Dr Ishwar Gilada, President of AIDS Society of India (ASI) and Co-Chairman of NAPCON 2016 said, “NAPCON 2016 will present latest scientific updates on a range of pulmonary diseases that are gaining almost an epidemic proportions in India. Asthma, bronchitis, chronic obstructive pulmonary disease (COPD), interstitial lung disease (ILD), interventional geriatric and paediatric pulmonology, environmental medicine,lung cancer, sleep disorders, TB and TB-HIV co-infection, pneumonia, and use of tele-health technologies for management of chronic lung conditions are among the major highlights which NAPCON 2016 will present to diverse medical specialties dealing with their management in India and globally.”
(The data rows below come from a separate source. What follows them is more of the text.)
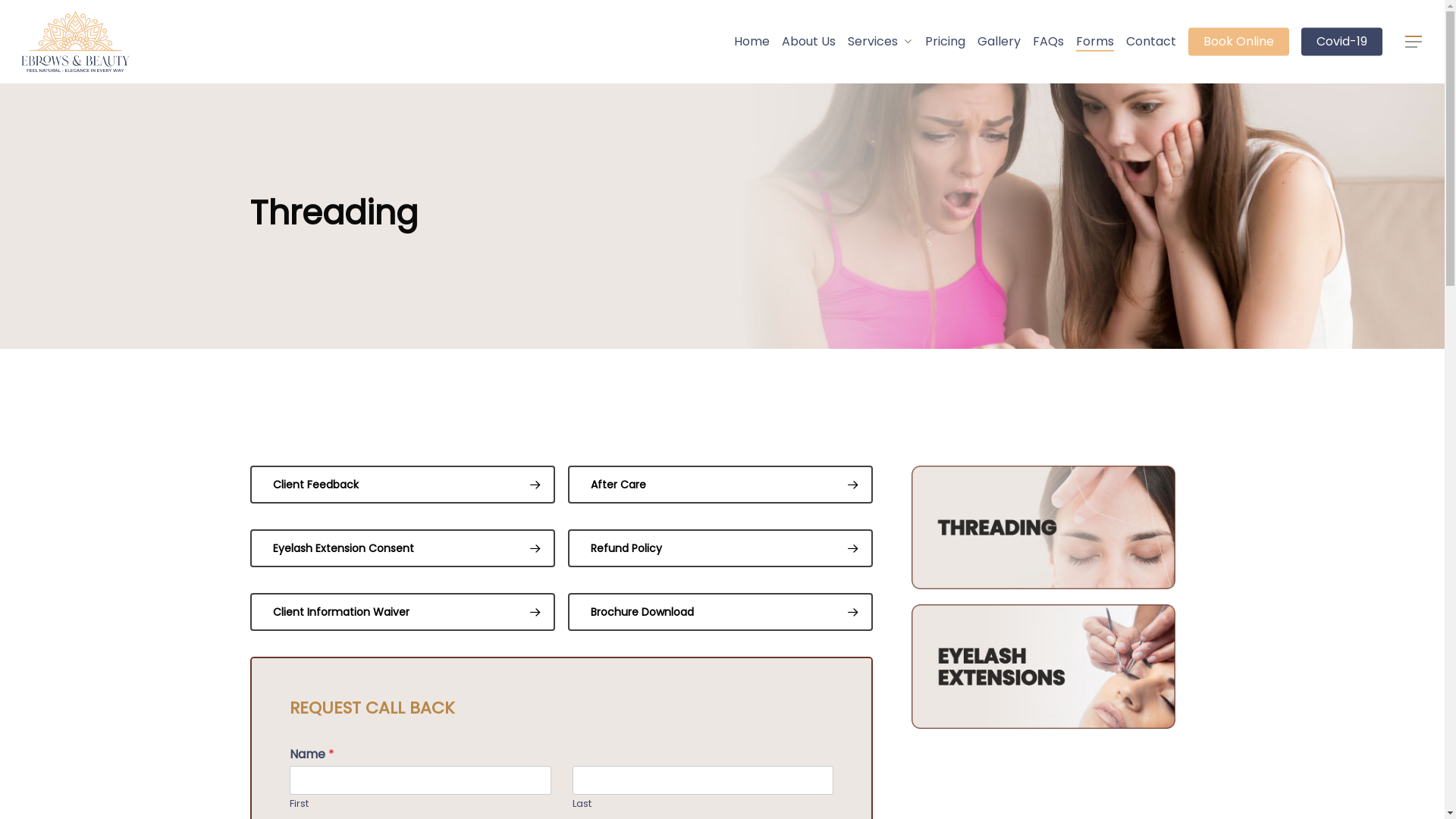
Forms Element type: text (1094, 41)
After Care Element type: text (719, 484)
Pricing Element type: text (945, 41)
Refund Policy Element type: text (719, 548)
Contact Element type: text (1151, 41)
Covid-19 Element type: text (1341, 41)
Client Information Waiver Element type: text (402, 611)
Book Online Element type: text (1238, 41)
Gallery Element type: text (998, 41)
Client Feedback Element type: text (402, 484)
Eyelash Extension Consent Element type: text (402, 548)
Services Element type: text (880, 41)
FAQs Element type: text (1047, 41)
About Us Element type: text (808, 41)
Home Element type: text (751, 41)
Brochure Download Element type: text (719, 611)
Given the description of an element on the screen output the (x, y) to click on. 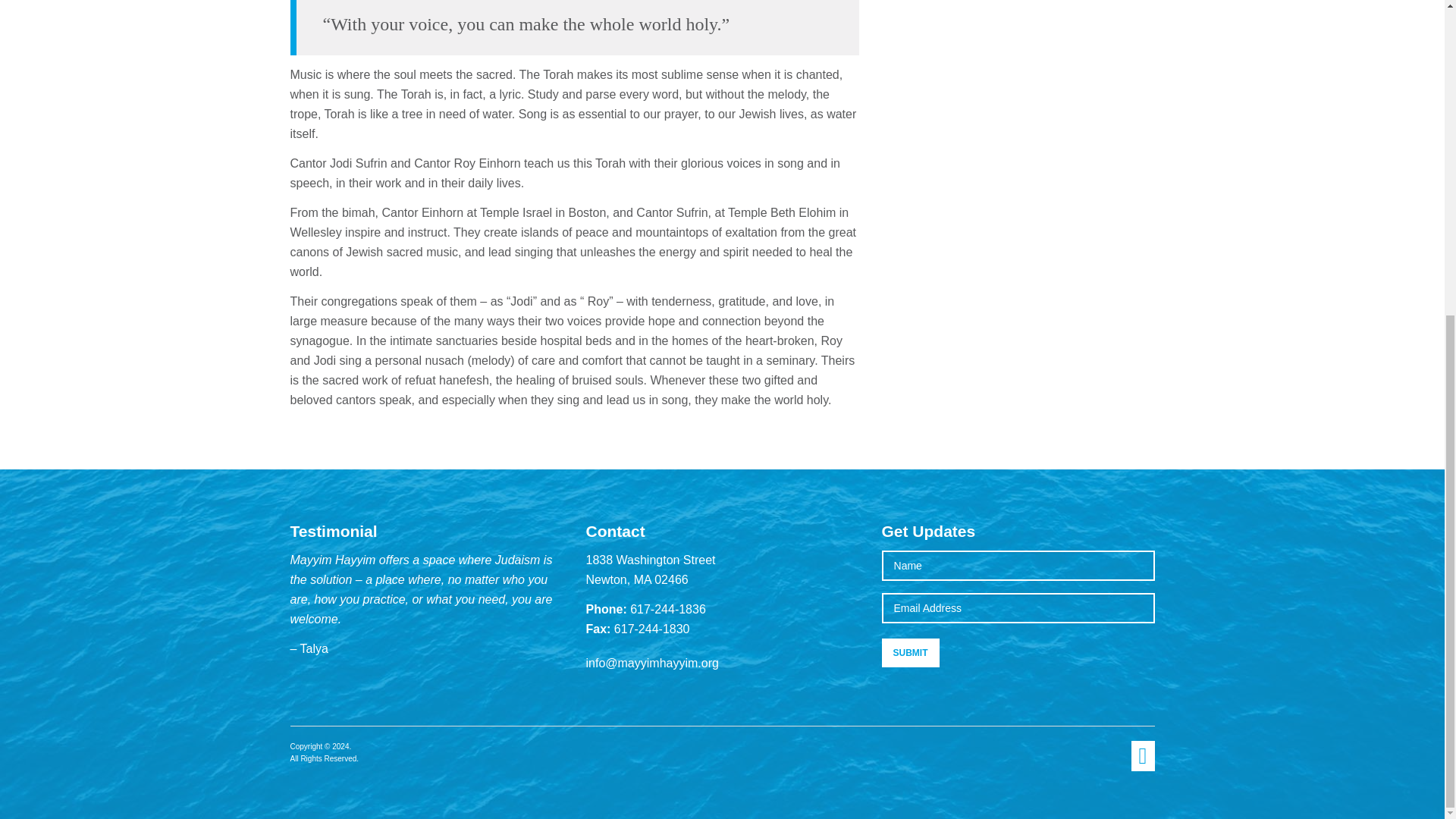
Submit (910, 652)
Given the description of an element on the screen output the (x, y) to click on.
“India not only has one of the highest disease burden for TB, drug resistant TB or TB-HIV, asthma, COPD, childhood pneumonia among others, but also is confronted with health system related complex challenges. Moreover the risk factors that aggravate a number of lung diseases are often common such as indoor and outdoor air pollution or tobacco smoke or use of biomass based cook stoves. TB and HIV makes a deadly combination in India projecting them as conjoint twins, as India is number one in TB and number three in HIV globally. We need to explore all possible synergies and collaboration between different vertical disease interventions and forge effective partnerships with non-health sectors too so that public health outcomes are enhanced manifold”, added Dr Ishwar Gilada.
“India with other countries has committed to achieve Sustainable Development Goals (SDGs) by 2030 one of which is to end TB and AIDS, achieve universal health coverage, substantially reduce the number of deaths and illnesses from hazardous air pollution and contamination, reduce deaths due to non-communicable diseases (like asthma or COPD) by one-third, among others”, said Dr Salil Bendre, Vice-Chairman of NAPCON 2016.
“Despite these towering promises of SDGs, Indian data suggests our progress is not towards these goals, rather slipping backwards. TB rates were found higher than previously estimated as per latest WHO Global TB Report 2016, asthma and COPD both are rising to emerge as leading cause of death among pulmonary diseases, and COPD is recognized as the second biggest killer among NCDs”, said Dr Agam Vora, Secretary General of NAPCON 2016.
Rates of Lung fibrosis are climbing up menacingly since past five years. Amongst the diffused lung diseases, idiopathic lung fibrosis (IPF) rates are almost 27% - 41%. It sets in slowly and is usually detected very late severely reducing quality of life of patient and treatment outcomes. The manner in which smog converted a part of India into almost a gas chamber needs action as never before to curtail all causes of air pollution including automobile emissions, deforestation, etc.
Addressing pulmonary diseases is an imperative for government to accelerate progress towards health related SDGs.